Arizona’s state legislature leads the United States in female representation. With 35 female members in office, the state legislature is now 40% women. Though not a majority, this is an impressive accomplishment for the traditionally-red state of Arizona. Additionally, the number of female representatives in the state legislature is expected to rise in coming years.

Arizona surpassed Nevada in August 2017 when the Maricopa County Board of Supervisors selected Geraldine Peten, a career educator, to serve in the House of Representatives. According to Arizona Business Daily, Peten has a plethora of experience in education and holds several high degrees in her field. But why would someone like Peten be interested in pursuing politics?

It’s likely that Peten, like many Arizona women, was recruited to campaign. Katie Ziegler, operator of the Women’s Legislative Network, said at the National Conference of State Legislatures, “There’s a surge of interest among women in running for office right now… People talk about making a really concentrated effort to recruit women.” These recruiting practices are getting more women on the ballot and in state legislature.

Arizona Democrats are attracting women to the campaign trail, and additional women in office might spell change for the Republican-majority state. The Democratic Congressional Campaign Committee reported that 84 female candidates were running for open positions in 80 Republican-held districts. Since so many women run as Democrats, electing additional female representatives could easily swing Arizona from a red state to a blue one.

Second after Arizona is Nevada, whose state legislature is 39.7% female. Nevada housed the United States’ highest percentage of female legislators until last month. However, only six other states—eight total—have state legislatures where over a third of members are female: Colorado, Illinois, Maine, Oregon, Vermont, and Washington. With Arizona as the lone exception, all these states are Democratic-majority.
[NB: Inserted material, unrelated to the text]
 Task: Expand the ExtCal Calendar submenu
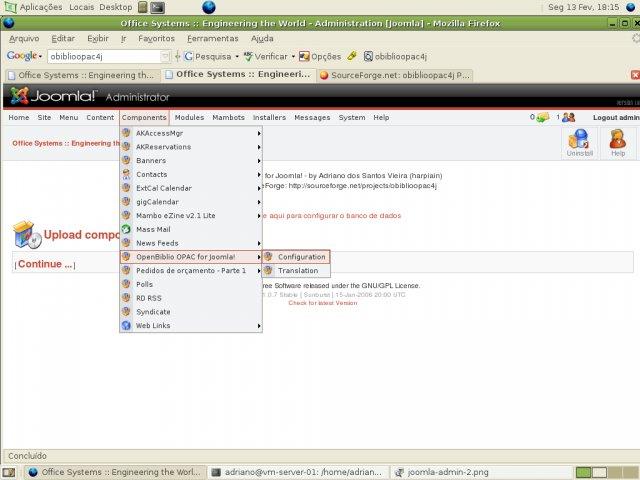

Elected officials—whether at the local, state, or federal level—are expected to represent their jurisdiction’s population both politically and demographically. Electing more women to office would better align Arizona’s state legislature to the demographics of its population. But it may also disrupt the political scene in Arizona by swinging the state from Republican-majority to Democratic-majority—a change that could dot Arizona’s political future with uncertainty.